Deploy Prometheus only

Example Plugin to deploy Prometheus with the kube-monitoring Plugin.

NOTE: If you are using kube-monitoring for the first time in your cluster, it is necessary to set kubeMonitoring.prometheusOperator.enabled to true.

apiVersion: greenhouse.sap/v1alpha1
kind: Plugin
metadata:
  name: example-prometheus-name
spec:
  pluginDefinition: kube-monitoring
  disabled: false
  optionValues:
    - name: kubeMonitoring.defaultRules.create
      value: false
    - name: kubeMonitoring.kubernetesServiceMonitors.enabled
      value: false
    - name: kubeMonitoring.prometheusOperator.enabled
      value: false
    - name: kubeMonitoring.kubeStateMetrics.enabled
      value: false
    - name: kubeMonitoring.nodeExporter.enabled
      value: false
    - name: kubeMonitoring.prometheus.prometheusSpec.retention
      value: 30d
    - name: kubeMonitoring.prometheus.prometheusSpec.storageSpec.volumeClaimTemplate.spec.resources.requests.storage
      value: 100Gi
    - name: kubeMonitoring.prometheus.service.labels
      value:
        greenhouse.sap/expose: "true"
    - name: kubeMonitoring.prometheus.prometheusSpec.externalLabels
      value:
        cluster: example-cluster
        organization: example-org
        region: example-region
    - name: alerts.enabled
      value: true
    - name: alerts.alertmanagers.hosts
      value:
        - alertmanager.dns.example.com
    - name: alerts.alertmanagers.tlsConfig.cert
      valueFrom:
        secret:
          key: tls.crt
          name: tls-<org-name>-prometheus-auth
    - name: alerts.alertmanagers.tlsConfig.key
      valueFrom:
        secret:
          key: tls.key
          name: tls-<org-name>-prometheus-auth

9 - Logshipper

This Plugin is intended for shipping container and systemd logs to an Elasticsearch/ OpenSearch cluster. It uses fluentbit to collect logs. The default configuration can be found under chart/templates/fluent-bit-configmap.yaml.

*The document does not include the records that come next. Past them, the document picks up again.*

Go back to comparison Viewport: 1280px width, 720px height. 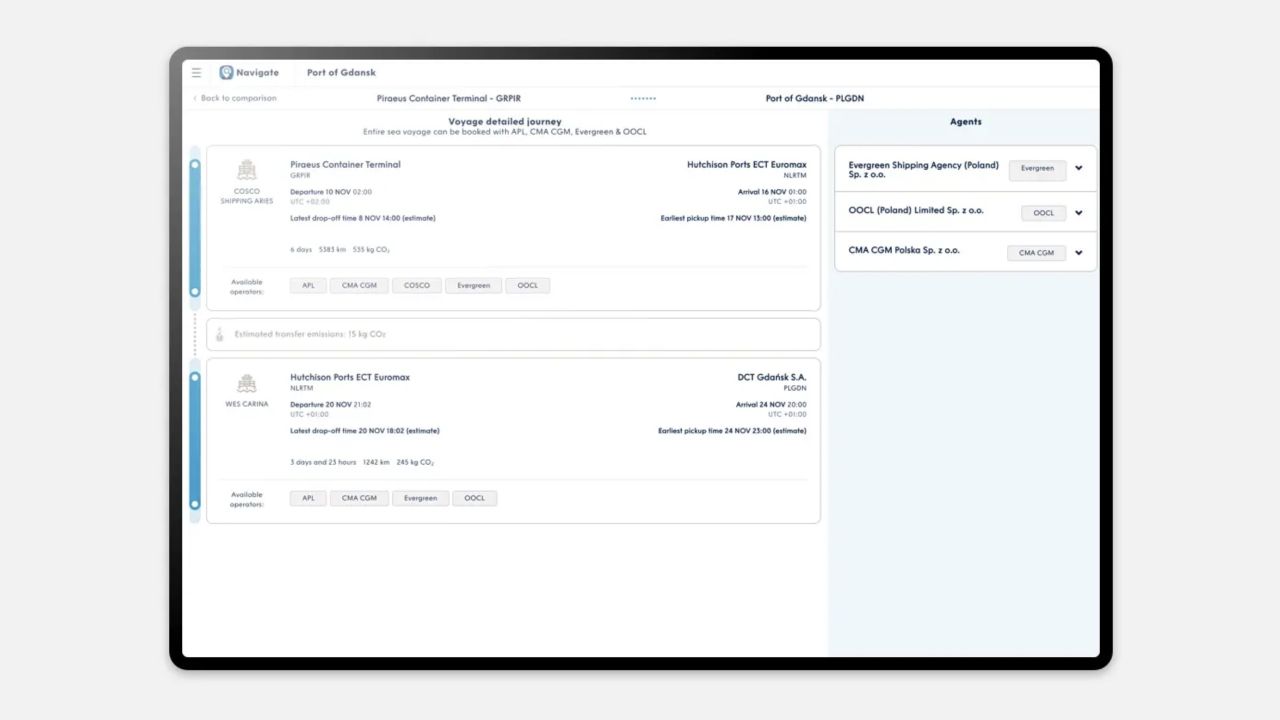click(x=235, y=98)
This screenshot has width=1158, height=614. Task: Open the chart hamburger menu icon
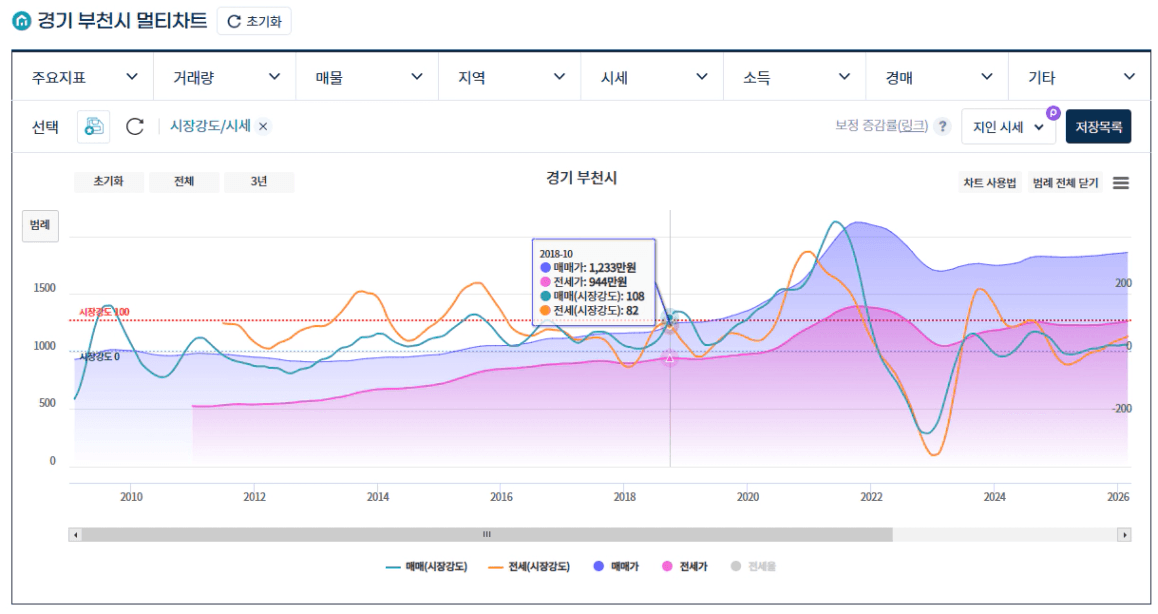pyautogui.click(x=1121, y=183)
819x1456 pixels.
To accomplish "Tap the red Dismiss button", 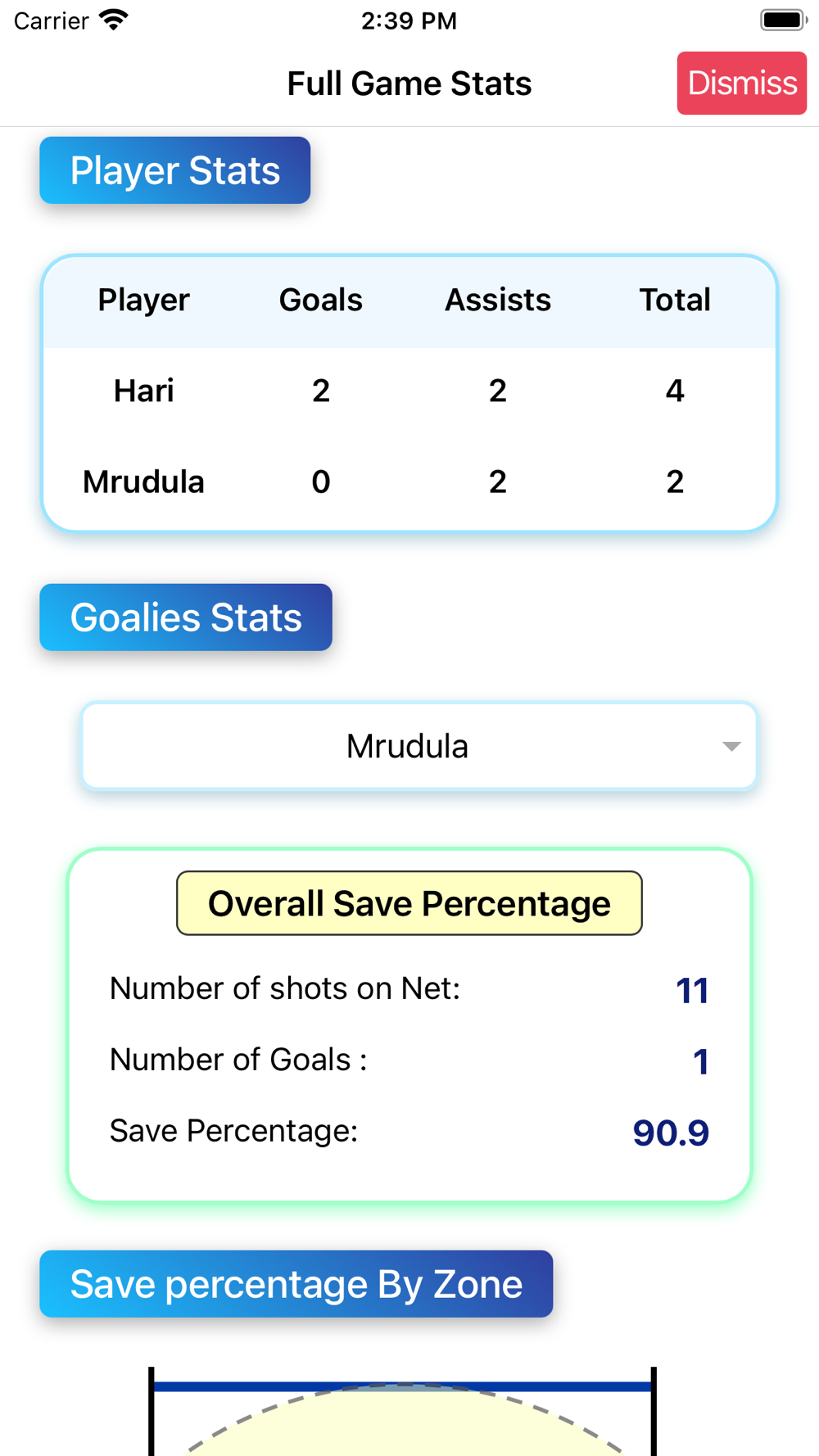I will [x=741, y=84].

Components included in this Plugin:

• fluentbit

Owner

1. @ivogoman

Parameters

Custom Configuration

To add custom configuration to the fluent-bit configuration please check the fluentbit documentation here. The fluent-bit.customConfig.inputs, fluent-bit.customConfig.filters and fluent-bit.customConfig.outputs parameters can be used to add custom configuration to the default configuration. The configuration should be added as a multi-line string. Inputs are rendered after the default inputs, filters are rendered after the default filters and before the additional values are added. Outputs are rendered after the default outputs. The additional values are added to all logs disregaring the source.

Example Input configuration:

fluent-bit:
  config:
    inputs: |
      [INPUT]
          Name             tail-audit
          Path             /var/log/containers/greenhouse-controller*.log
          Parser           {{ default "cri" ( index .Values "fluent-bit" "parser" ) }}
          Tag              audit.*
          Refresh_Interval 5
          Mem_Buf_Limit    50MB
          Skip_Long_Lines  Off
          Ignore_Older     1m
          DB               /var/log/fluent-bit-tail-audit.pos.db      

Logs collected by the default configuration are prefixed with default_. In case that logs from additional inputs are to be send and processed by the same filters and outputs, the prefix should be used as well.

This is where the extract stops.